Крыса-любовь | страница 75
— Ну что это такое? — сетовала мама. — Где это видано, чтобы усопшая графиня лежала в нейлоновых трусах?
Мамины работы из других постановок тоже были выставлены у нас дома. Кожаные шортики с нарисованными белыми ремешками (из «Звуков музыки») красовались в рамочке над пианино. Дамский зонтик, весь в кружевах, с фиалками (из «Пигмалиона»), покачивался над моей кроватью. Разноцветные бумажные фонарики (из «Микадо») протянулись вдоль веранды. Под потолком в гостиной вертелся зеркальный шар (из «Чикаго»).
Репетиция только началась, когда мама выскользнула из театра, чтобы одолжить старый граммофон, который углядела в витрине какого-то бутика (как штрих для жилья доктора). Но, когда она вернулась, радостно прижимая к груди здоровенный агрегат с медным рогом, все уже было кончено. Мама увидела, как папу вывозят со сцены на больничной каталке, и не поверила своим глазам. В прямом смысле. Поэтому она закрыла глаза, досчитала до десяти и открыла их снова.
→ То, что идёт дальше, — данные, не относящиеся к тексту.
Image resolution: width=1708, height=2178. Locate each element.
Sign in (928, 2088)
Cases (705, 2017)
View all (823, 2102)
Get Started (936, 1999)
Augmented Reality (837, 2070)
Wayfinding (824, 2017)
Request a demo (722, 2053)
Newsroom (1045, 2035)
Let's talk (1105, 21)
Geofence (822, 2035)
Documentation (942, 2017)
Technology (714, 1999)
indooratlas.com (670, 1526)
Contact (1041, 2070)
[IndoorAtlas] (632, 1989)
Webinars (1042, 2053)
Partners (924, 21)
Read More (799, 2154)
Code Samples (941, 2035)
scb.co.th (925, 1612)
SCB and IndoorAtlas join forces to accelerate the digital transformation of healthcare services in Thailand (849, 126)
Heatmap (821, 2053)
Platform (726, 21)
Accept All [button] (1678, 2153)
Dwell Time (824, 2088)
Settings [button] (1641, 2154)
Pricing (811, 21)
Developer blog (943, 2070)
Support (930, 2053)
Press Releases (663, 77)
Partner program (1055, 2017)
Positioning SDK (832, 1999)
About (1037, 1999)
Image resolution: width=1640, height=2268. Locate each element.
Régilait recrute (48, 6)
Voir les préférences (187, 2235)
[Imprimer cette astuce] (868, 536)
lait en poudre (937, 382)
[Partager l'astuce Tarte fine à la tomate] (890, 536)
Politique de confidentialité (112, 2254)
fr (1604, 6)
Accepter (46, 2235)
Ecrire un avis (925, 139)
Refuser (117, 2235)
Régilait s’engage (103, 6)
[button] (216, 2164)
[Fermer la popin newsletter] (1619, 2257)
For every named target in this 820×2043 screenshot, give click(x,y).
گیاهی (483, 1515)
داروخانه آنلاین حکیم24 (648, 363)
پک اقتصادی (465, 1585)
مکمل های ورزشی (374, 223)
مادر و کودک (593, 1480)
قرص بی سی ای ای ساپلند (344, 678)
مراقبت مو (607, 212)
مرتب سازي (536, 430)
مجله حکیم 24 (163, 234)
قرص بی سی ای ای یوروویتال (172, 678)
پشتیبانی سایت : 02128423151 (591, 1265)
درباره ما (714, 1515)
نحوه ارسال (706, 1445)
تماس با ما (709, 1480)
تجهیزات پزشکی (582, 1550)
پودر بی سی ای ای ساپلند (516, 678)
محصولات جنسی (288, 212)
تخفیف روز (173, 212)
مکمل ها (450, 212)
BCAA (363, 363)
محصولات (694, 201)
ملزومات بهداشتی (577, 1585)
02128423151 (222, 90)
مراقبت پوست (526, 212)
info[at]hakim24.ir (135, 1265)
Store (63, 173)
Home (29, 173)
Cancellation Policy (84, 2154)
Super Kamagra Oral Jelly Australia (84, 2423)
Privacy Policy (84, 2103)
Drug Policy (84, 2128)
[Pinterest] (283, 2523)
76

Папа все еще лежал на каталке, такой же мертвый, как раньше. Ничего не изменилось. Поэтому мама сделала единственное, что пришло ей в голову. Снова закрыла глаза и досчитала до двадцати. Все еще мертв? Тридцать? Сорок? Пятьдесят?
В следующие несколько лет мамины глаза гораздо чаще бывали закрыты, чем открыты. Она открывала их лишь при крайней необходимости, и поразительно, сколько всего она умудрялась сделать вслепую.
Похороны она простояла с закрытыми глазами. Позже на ощупь и на запах разобрала папину одежду, молча вынимая одну рубашку за другой и складывая их в картонные коробки, а затем так же ощупью спустилась по лестнице и загрузила коробки в машину. Когда она дошла до папиного старого кожаного пиджака, однобортного, в стиле битников, то сунула пальцы в каждый карман, прощупывая линялую шелковую подкладку, словно выискивала следы папиного присутствия: старый фантик от мятной конфеты, корешок билета, чистый платок, сложенный как новый. Затем она просунула руку в рукав, на секунду будто бы натянула папину оболочку, а потом и этот пиджак отправила в коробку.
Однако попадались и предметы, на которые ей приходилось смотреть. Хотя бы время от времени. Например, собственная дочь.
— Мам, я доделала уроки, — говорила я. — Мам? Ты что, спишь?
Мне было одиннадцать лет.
— Разумеется, нет.
— А кажется, что спишь.
— Я ведь сижу на стуле, верно?
Что верно, то верно. Она сидела перед телевизором, держа на коленях упаковку размороженного картофеля фри и магазинного цыпленка-гриль в фольге. Телевизор работал, но звук был отключен.